Napoleón se paseó delante de su tienda, mirando los fuegos y escuchando el rumor de los soldados; al pasar junto al apuesto centinela con gorro alto, que estaba de guardia a la puerta de la tienda y se había erguido como una columna negra al aparecer el Emperador, se detuvo ante él.
—¿Desde cuándo estás en el servicio?— preguntó con la habitual afectación de cariñosa y familiar rudeza militar con que siempre se dirigía a los soldados.
El centinela contestó.
—Ah! Un des vieux!…[429] ¿Habéis recibido arroz en el regimiento?
—Sí, Majestad.
Napoleón hizo un gesto con la cabeza y se alejó.
A las cinco y media se dirigió montado en su caballo a la aldea de Shevardinó.
Comenzaba a clarear, el cielo estaba limpio y sólo una nube aparecía en el este. Las hogueras, abandonadas, iban extinguiéndose en la débil luz del día.
A la derecha resonó un disparo de cañón, sordo y aislado, que acabó perdiéndose en el silencio general. Pasaron algunos minutos.

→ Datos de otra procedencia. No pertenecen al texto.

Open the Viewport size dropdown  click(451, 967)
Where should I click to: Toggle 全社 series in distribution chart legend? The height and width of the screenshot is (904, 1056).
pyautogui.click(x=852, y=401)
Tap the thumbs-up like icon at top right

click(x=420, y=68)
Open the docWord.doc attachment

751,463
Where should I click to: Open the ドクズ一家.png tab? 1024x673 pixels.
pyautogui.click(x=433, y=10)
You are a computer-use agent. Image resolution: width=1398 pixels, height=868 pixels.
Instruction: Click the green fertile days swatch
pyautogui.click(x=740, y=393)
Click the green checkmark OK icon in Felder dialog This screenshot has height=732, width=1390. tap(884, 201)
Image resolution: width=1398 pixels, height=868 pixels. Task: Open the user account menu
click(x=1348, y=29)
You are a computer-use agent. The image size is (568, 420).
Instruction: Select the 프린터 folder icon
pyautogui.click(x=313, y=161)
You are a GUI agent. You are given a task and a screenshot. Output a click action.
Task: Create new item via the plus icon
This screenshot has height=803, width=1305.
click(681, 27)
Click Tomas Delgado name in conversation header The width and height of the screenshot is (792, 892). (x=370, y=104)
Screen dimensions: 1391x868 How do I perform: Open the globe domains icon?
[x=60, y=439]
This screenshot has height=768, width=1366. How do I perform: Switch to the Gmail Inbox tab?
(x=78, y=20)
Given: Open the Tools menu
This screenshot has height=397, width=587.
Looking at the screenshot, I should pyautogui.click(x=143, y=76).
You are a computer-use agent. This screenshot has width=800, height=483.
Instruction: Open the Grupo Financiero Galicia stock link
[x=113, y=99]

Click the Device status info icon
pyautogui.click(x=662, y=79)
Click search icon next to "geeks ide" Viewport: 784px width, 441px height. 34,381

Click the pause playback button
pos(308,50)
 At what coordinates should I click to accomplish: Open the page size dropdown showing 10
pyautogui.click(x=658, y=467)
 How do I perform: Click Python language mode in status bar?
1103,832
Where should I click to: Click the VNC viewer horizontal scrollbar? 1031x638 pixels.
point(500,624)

Después sonó un segundo cañonazo y un tercero sacudió el aire; el cuarto y el quinto retumbaron próximos y solemnes a la derecha.
Aún no se había extinguido el eco de aquellas primeras detonaciones cuando estallaron otras, mezclándose y confundiéndose en un estruendo general.
Napoleón, acompañado por el séquito, llegó al reducto de Shevardinó y echó pie a tierra. El juego había comenzado.